O entendimento esposado pela Suprema Corte, na espécie, não implica a presunção de que os casos de contágio pela Covid-19 são considerados, automaticamente, como doença decorrente do trabalho, ou seja, ocupacionais.
O dispositivo legal em apreço não é o primeiro que trata dessa matéria. Com efeito, a Lei nº 8.213/91, em seu artigo 21-A, considera acidente que gera incapacidade para o trabalho a atividade da empresa apta a provocar o estado mórbido motivador da incapacidade, desde que caracterizado o nexo técnico epidemiológico entre o trabalho e esse estado.
Entende-se razoável que esse dispositivo compreende, também, a situação do novo coronavírus. Apesar de se cuidar, na Lei 8.213, em seu artigo 20, §1º, "d", de doenças endêmicas, esse dispositivo adequa-se, por analogia, à Covid-19, eis que o objetivo da norma ainda é mais adequado em um cenário de pandemia, haja vista a dificuldade de estabelecer o momento e o local em que houve a contaminação — como assinala Letícia Santos Venâncio de Souza.
Nesse caso, haverá presunção de existência desse nexo, como decorrência das atividades desempenhadas pela empresa.
Vislumbra-se, nessas circunstâncias, a responsabilidade objetiva dos empregadores pelas moléstias adquiridas por seus empregados relacionadas com seu trabalho. Essa é concepção do Supremo Tribunal Federal, expressa no julgamento do Recurso Extraordinário 828040. Ora, desempenhando o empregado atividade de risco — como é o caso dos profissionais de saúde no contexto da pandemia que vivenciamos —, aplica-se a teoria do risco, que tem como consequência a responsabilidade civil objetiva do empregador. Esta dispensa comprovação de culpa, mas não a necessidade de demonstração do nexo causal.
Em relação ao ônus da prova, consoante o artigo 818, II, da CLT, caberia ao empregado quanto ao fato constitutivo de seu direito, ou seja, que o contágio pela Covid-19 se deu em razão de sua atividade na empresa. Mas, nessa situação especial, cabe ao empregador demonstrar que o contágio não é consequente das atividades profissionais do empregado, sendo, pois, o ônus probatório invertido. Tal hipótese está prevista no §1º do artigo 818 da CLT, segundo o qual, em face da peculiaridade do caso, com impossibilidade ou excessiva dificuldade de cumprir o encargo pertinente a tal ônus, este poderá ser atribuído de modo diverso.
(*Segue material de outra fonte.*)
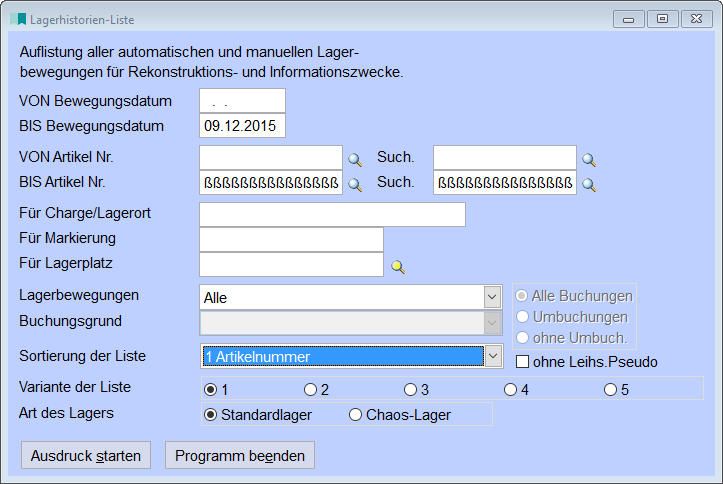
Task: Click search icon next to lower Such. field
Action: tap(589, 184)
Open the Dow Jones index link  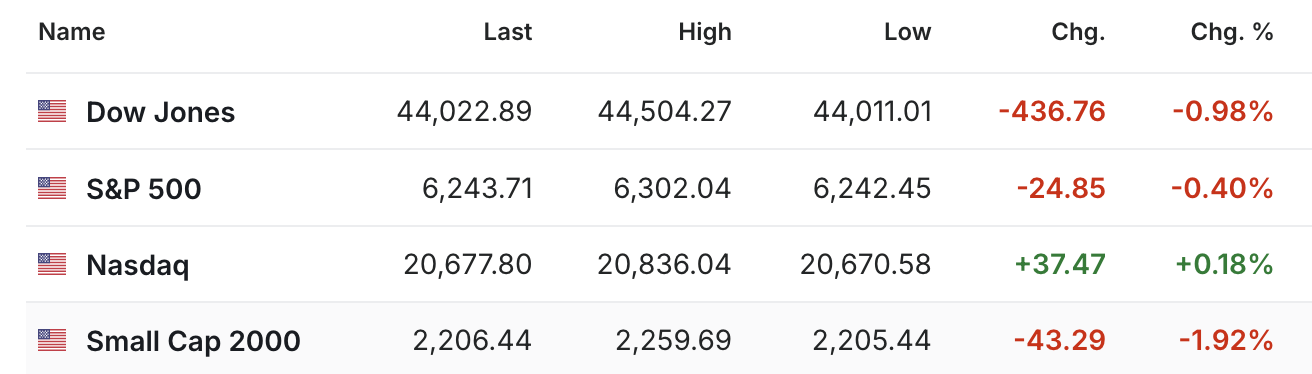pyautogui.click(x=161, y=112)

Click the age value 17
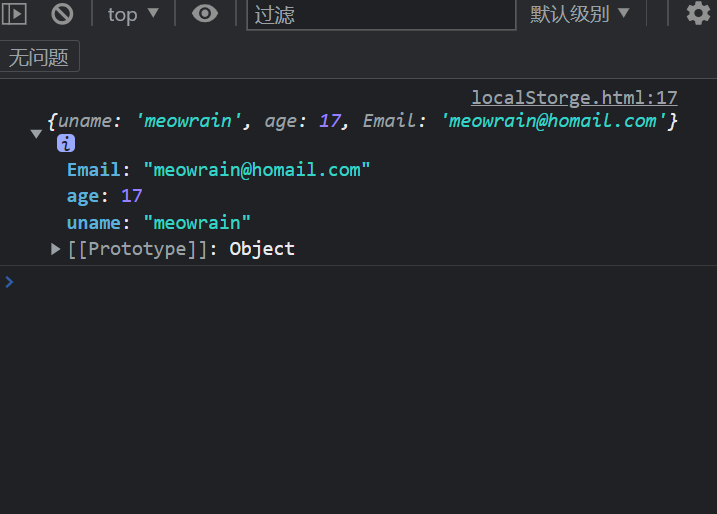coord(131,196)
A esse respeito, o TST, por maioria, considerou fora de propósito exigir que o empregado comprove a relação entre a contaminação por coronavírus e o trabalho, ante a impossibilidade de definir com precisão a circunstância em que a doença tenha sido contraída. Como expressa Letícia Santos Venâncio de Souza, essa decisão "sinaliza que seria encargo do empregador comprovar que a doença não foi adquirida no ambiente de trabalho ou em razão dele, invertendo o ônus probatório no caso específico da infecção pelo coronavírus". Vale lembrar que a lei considera que uma doença é ocupacional quando a contaminação pela exposição ou contato direto do empregado resulta da natureza do trabalho, se o empregador não tiver adotado as medidas preventivas e de contenção da doença, nem observado as normas de saúde e segurança do trabalho, desconsiderando as orientações das autoridades de saúde.
Ao reconhecer a Covid-19 como doença ocupacional, o Supremo propicia que os trabalhadores de setores essenciais que forem contaminados tenham acesso a benefícios previdenciários, como o auxílio-doença.
José Soares Filho é desembargador do Tribunal Regional do Trabalho da 19ª Região e professor da Universidade Católica de Pernambuco.